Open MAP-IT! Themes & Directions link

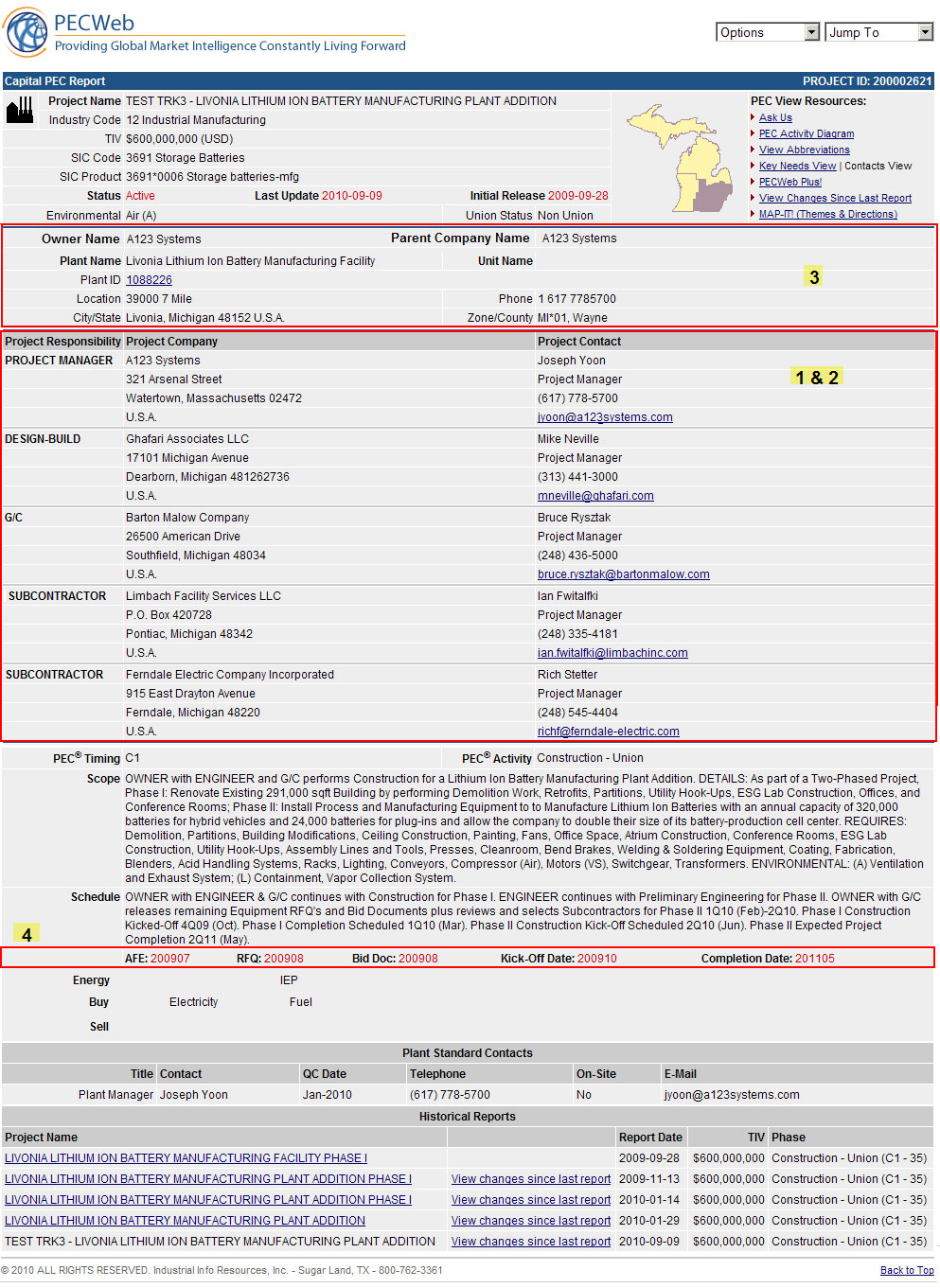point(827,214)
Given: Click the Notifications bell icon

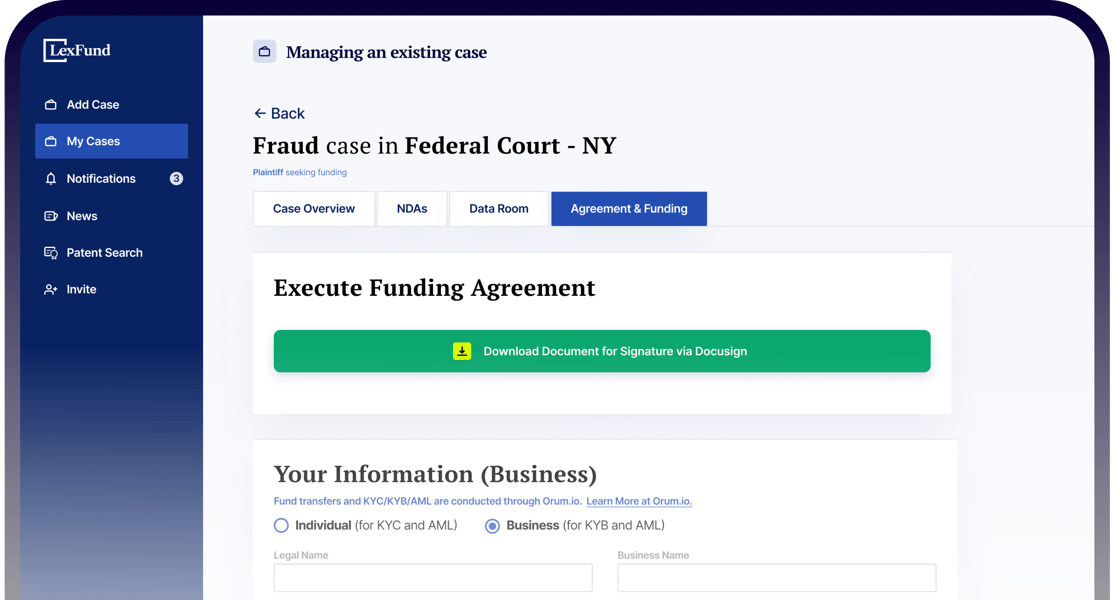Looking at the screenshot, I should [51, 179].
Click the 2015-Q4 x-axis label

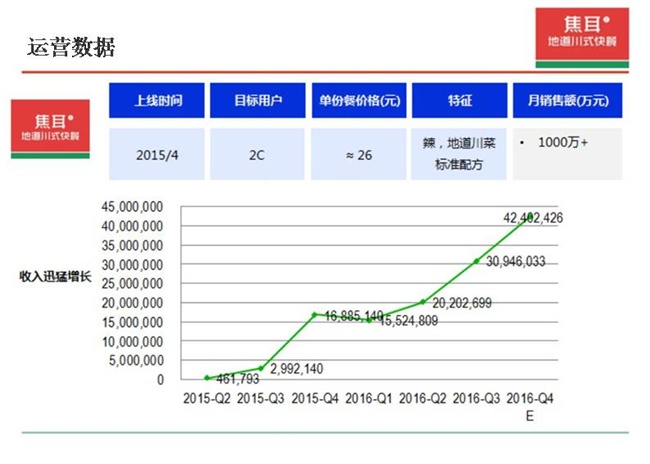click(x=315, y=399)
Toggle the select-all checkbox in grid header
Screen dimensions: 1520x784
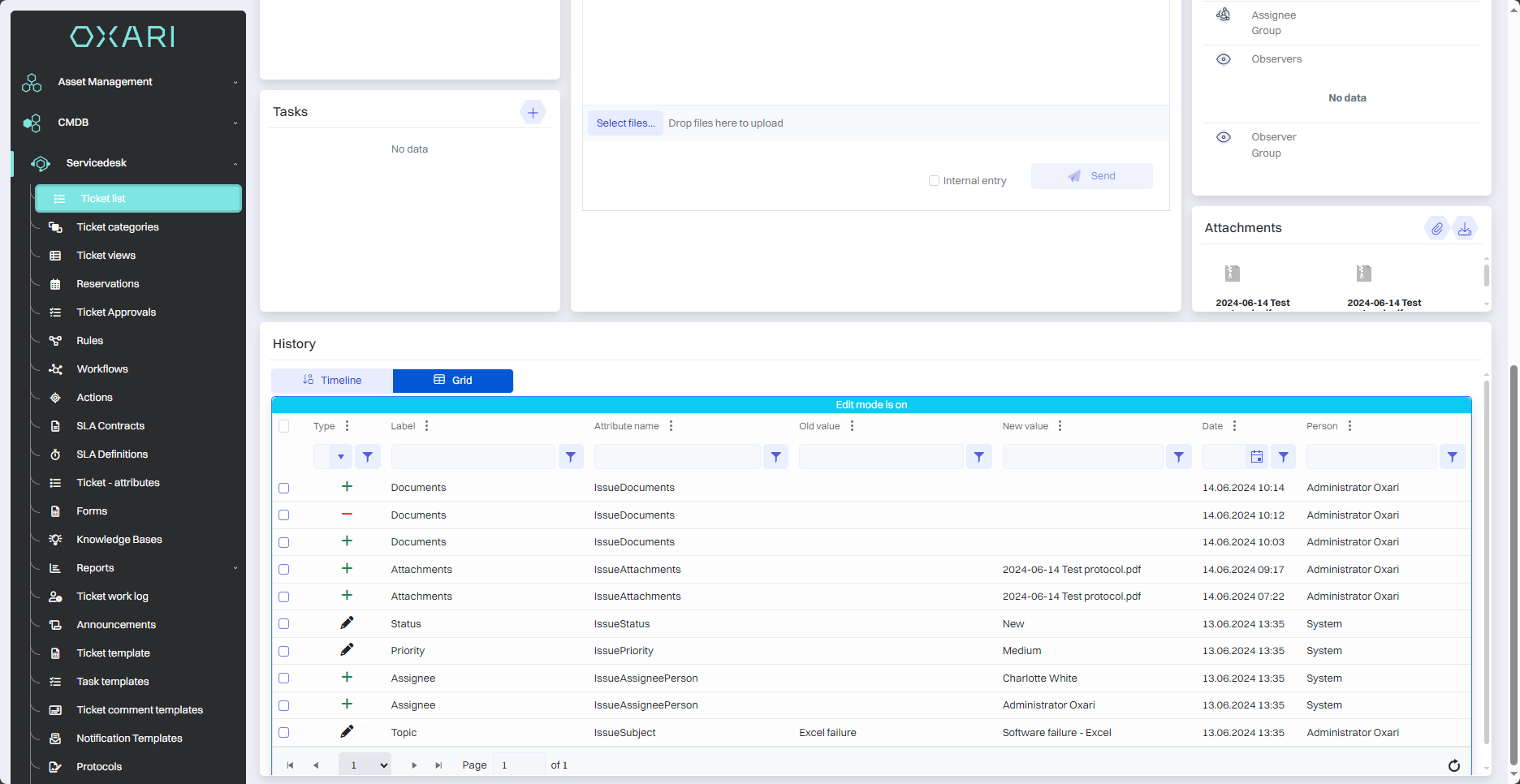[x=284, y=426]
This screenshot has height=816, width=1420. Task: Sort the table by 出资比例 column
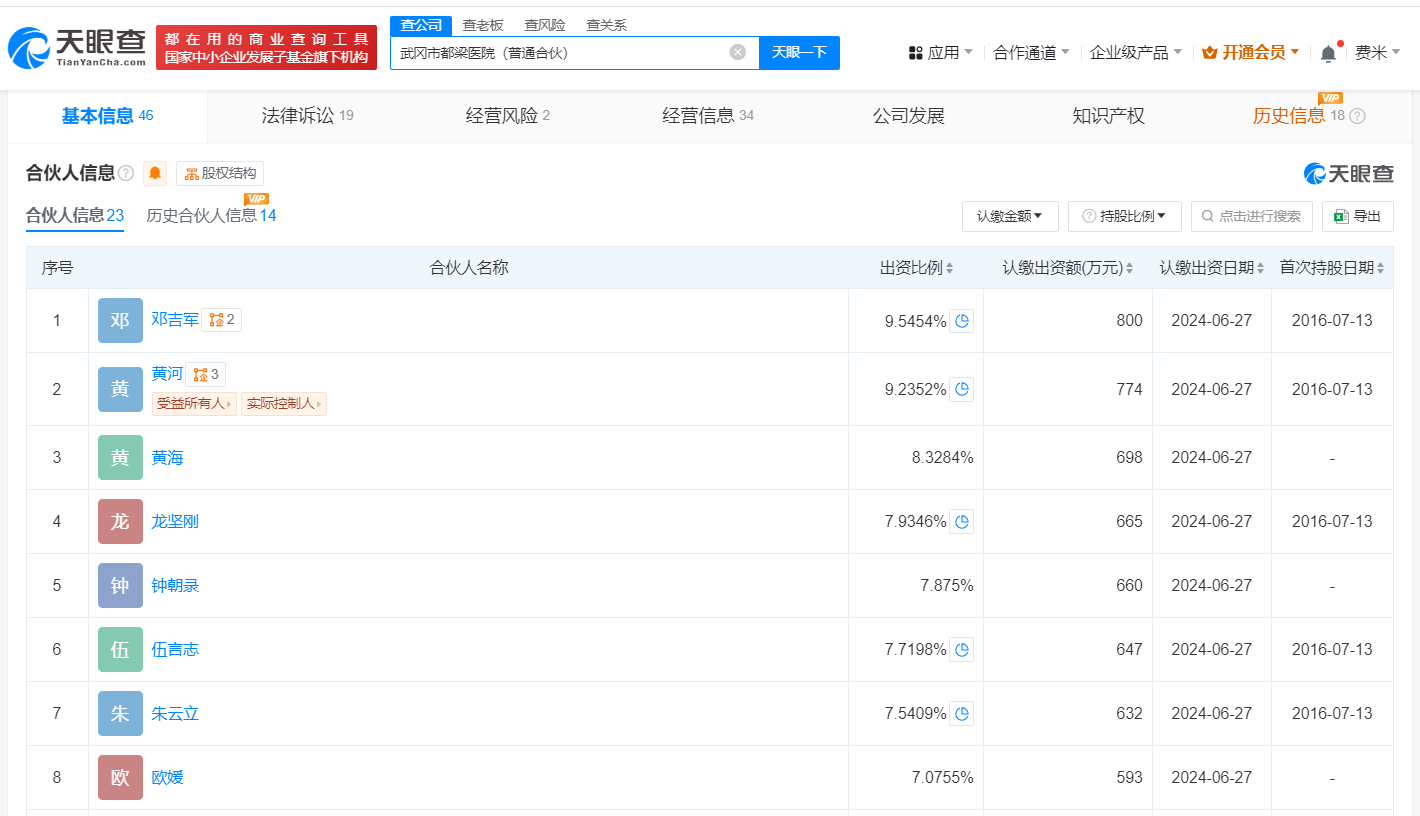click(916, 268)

+-------+

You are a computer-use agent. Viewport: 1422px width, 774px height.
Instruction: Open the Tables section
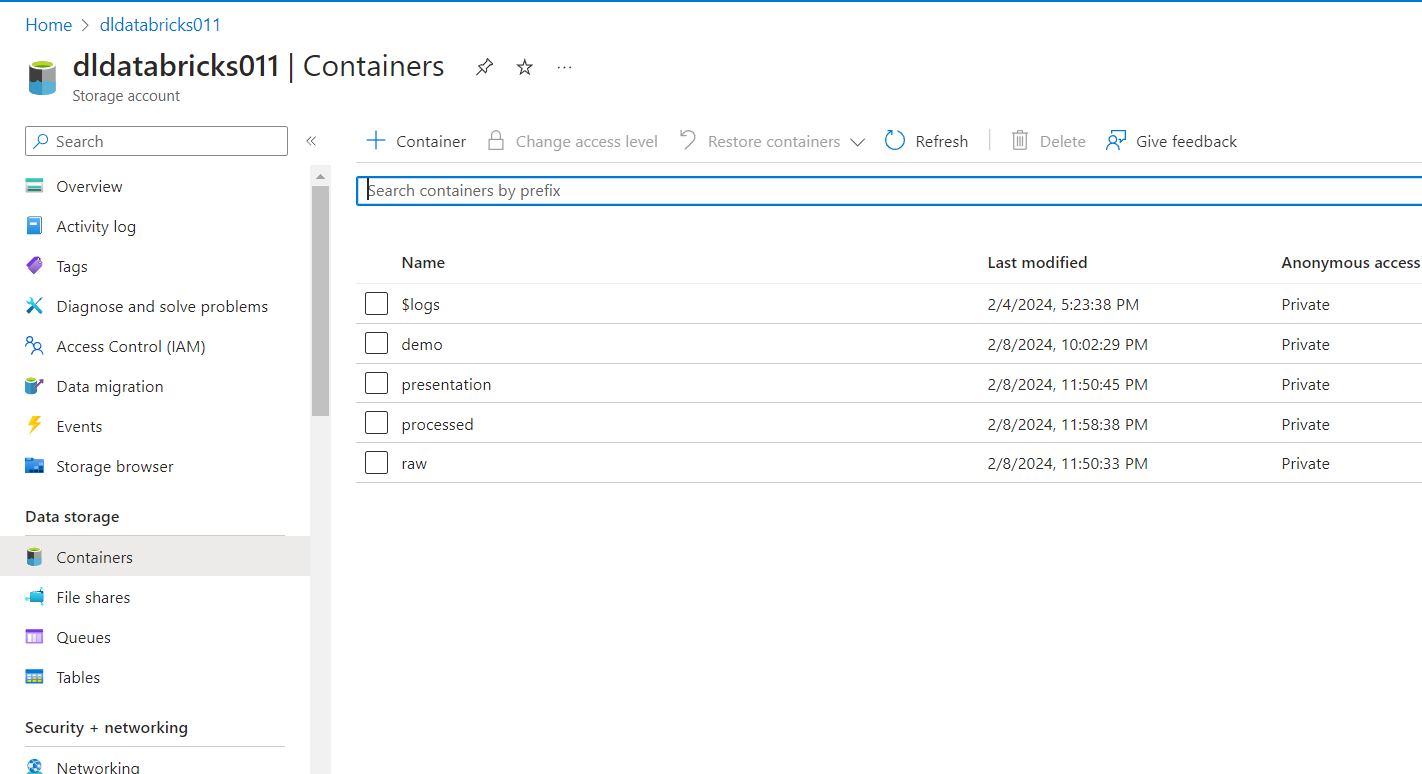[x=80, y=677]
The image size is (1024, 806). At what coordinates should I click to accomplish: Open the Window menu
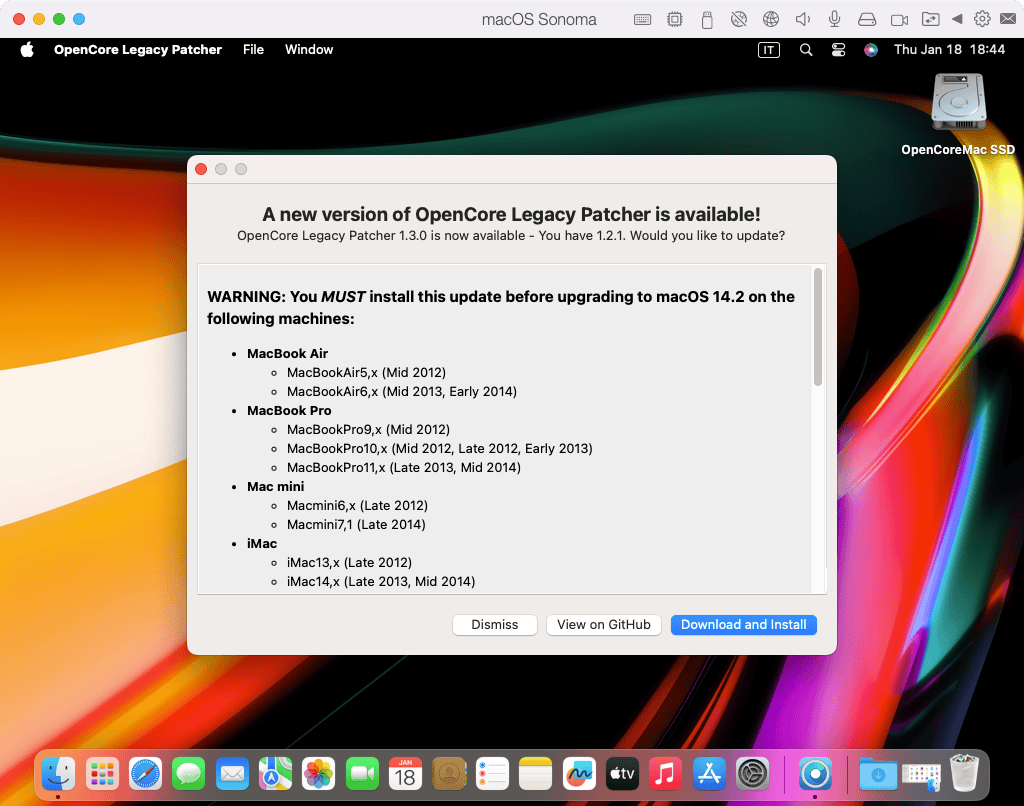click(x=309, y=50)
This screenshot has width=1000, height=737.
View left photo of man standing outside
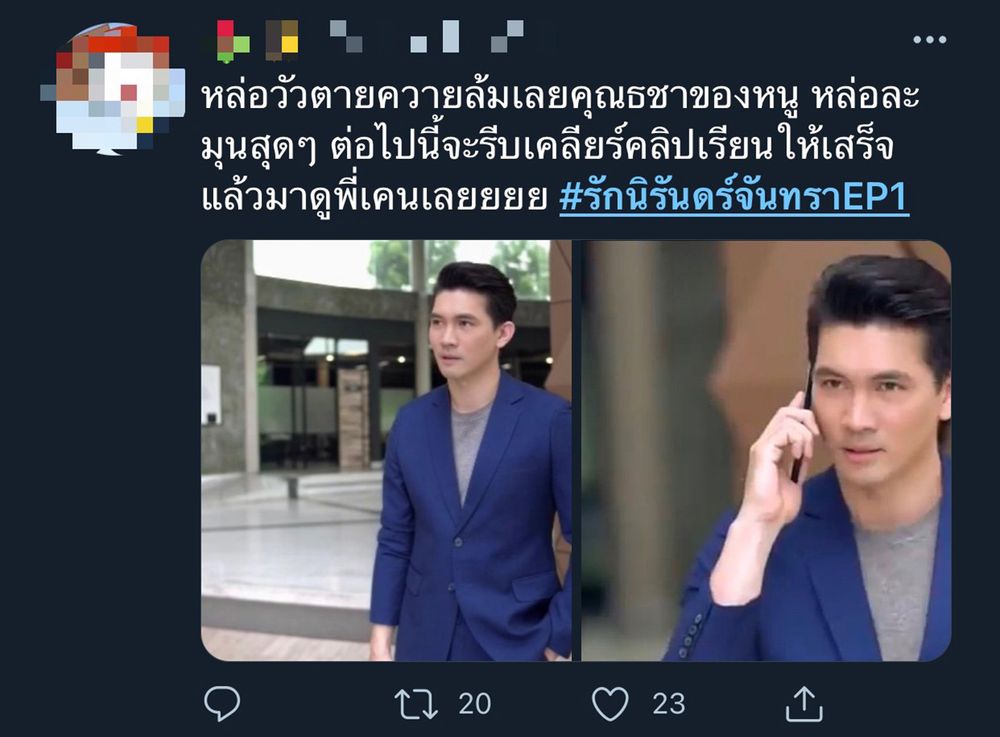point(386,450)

+-------+

**Activity:**
Only one part of the listing is wanted: the lines from the one containing "You are a computer-use" through the one containing "This screenshot has width=1000, height=737.", both included. Please transcribe it exactly, leaving out the pictures.

**Completed exercise:**
You are a computer-use agent. Viewport: 1422px width, 774px height.
Instruction: Open the Tables section
[x=80, y=677]
The image size is (1024, 806). At what coordinates should I click to accomplish: Open the Window menu
click(x=309, y=50)
This screenshot has width=1000, height=737.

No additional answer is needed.